I grew up in a family of educators and spent time living in Massachusetts, Texas, Wyoming and Upstate New York. Growing up in different parts of the country exposed me to the divergent cultures and peoples that makeup the so-called United States. I credit my early years in the conservative hotbed of Amarillo, Texas with forging my outlook and understanding of the world as a reaction to the inequality and racism I witnessed there. The diverse communities I encountered growing up inspired an interest in understanding how we as humans understand or misunderstand each other and led me to study cultural anthropology in College. I spent two seasons working as an archeological field technician before moving to New York City for graduate school where I studied under Prof. Jack Salzman. During graduate school I worked at cultural institutions in New York and I continue to do cultural work now. I also spent two years teaching English in rural Mongolia and have previously worked as a barista and bagel baker.  My writing on culture and art has been published by the Smithsonian Institution and Hyperallergic among others. 

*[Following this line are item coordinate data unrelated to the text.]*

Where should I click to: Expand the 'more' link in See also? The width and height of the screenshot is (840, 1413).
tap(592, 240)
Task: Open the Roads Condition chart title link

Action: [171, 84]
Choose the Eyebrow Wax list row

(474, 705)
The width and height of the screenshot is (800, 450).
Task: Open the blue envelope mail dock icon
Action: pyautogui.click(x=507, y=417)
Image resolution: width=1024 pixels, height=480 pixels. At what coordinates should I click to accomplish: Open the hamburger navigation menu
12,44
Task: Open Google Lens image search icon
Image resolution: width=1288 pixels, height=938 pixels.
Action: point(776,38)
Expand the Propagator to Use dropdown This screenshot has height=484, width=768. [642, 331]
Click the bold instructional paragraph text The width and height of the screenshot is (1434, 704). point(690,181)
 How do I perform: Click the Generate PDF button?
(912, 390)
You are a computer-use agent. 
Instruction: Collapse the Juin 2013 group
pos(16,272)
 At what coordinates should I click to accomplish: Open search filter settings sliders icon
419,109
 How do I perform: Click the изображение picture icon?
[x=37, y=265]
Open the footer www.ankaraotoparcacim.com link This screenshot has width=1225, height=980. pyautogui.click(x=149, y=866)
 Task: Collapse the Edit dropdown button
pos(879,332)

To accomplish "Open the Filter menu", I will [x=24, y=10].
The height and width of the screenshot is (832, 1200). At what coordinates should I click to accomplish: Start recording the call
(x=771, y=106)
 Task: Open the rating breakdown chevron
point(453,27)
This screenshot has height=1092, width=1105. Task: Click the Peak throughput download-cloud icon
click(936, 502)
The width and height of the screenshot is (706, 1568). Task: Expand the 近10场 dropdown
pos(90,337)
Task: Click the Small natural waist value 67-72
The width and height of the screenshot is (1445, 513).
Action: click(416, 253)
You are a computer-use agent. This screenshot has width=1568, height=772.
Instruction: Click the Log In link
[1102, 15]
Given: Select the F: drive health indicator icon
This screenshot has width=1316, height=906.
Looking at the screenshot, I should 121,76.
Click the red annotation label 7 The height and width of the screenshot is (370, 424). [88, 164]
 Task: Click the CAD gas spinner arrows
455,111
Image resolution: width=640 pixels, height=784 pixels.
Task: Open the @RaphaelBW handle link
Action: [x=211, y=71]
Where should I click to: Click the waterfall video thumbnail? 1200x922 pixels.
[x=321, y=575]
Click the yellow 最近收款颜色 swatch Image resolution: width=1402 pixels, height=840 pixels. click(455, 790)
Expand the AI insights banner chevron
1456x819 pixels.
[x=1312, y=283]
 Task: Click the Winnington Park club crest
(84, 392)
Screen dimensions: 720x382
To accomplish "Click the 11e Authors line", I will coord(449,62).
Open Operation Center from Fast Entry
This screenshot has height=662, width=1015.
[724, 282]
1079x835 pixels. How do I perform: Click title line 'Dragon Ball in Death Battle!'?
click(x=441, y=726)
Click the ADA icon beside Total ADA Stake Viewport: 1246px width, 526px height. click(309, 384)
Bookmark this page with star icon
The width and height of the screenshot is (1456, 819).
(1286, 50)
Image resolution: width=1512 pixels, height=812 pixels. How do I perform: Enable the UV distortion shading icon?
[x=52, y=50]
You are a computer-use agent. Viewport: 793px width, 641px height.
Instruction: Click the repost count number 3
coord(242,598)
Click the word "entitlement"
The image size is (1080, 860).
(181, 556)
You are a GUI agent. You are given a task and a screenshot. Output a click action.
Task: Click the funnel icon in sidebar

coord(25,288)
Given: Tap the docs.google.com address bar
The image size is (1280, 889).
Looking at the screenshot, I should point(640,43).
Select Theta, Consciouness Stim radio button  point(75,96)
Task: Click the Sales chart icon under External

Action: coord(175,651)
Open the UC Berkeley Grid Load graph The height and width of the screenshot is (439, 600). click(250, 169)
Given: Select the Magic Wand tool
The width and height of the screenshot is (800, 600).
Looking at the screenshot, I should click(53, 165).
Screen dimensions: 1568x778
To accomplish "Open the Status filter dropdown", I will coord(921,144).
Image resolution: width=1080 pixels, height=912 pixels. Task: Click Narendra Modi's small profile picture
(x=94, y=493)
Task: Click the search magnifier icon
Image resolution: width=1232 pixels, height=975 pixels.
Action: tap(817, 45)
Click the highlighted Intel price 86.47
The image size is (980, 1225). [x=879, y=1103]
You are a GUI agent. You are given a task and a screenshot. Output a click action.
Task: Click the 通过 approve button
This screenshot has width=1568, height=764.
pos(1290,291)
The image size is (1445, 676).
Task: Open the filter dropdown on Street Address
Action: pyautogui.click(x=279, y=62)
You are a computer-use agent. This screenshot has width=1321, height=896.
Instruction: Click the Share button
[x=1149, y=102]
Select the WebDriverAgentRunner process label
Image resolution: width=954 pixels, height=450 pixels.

I have no formal artistic training beyond an analog photo course and a drawing course as an undergrad. I enjoy looking at works by artists and trying to figure out how techniques are accomplished. I am interested in a variety of mediums but I most often work with multi-layered stencils, linoleum cuts, acrylic painting and digital illustrations. Much of my creative content is related to my 9-5 work in history and anthropology. I often wheatpaste my work in public on abandoned or vacant buildings. I enjoy putting my work up in the street because it allows me to operate outside of the  confines of the mainstream art world. This allows me to speak to social issues freely and engage with an audience where they are. It is my hope that my work can confront social issues and provide comfort and solidarity for people who are overlooked.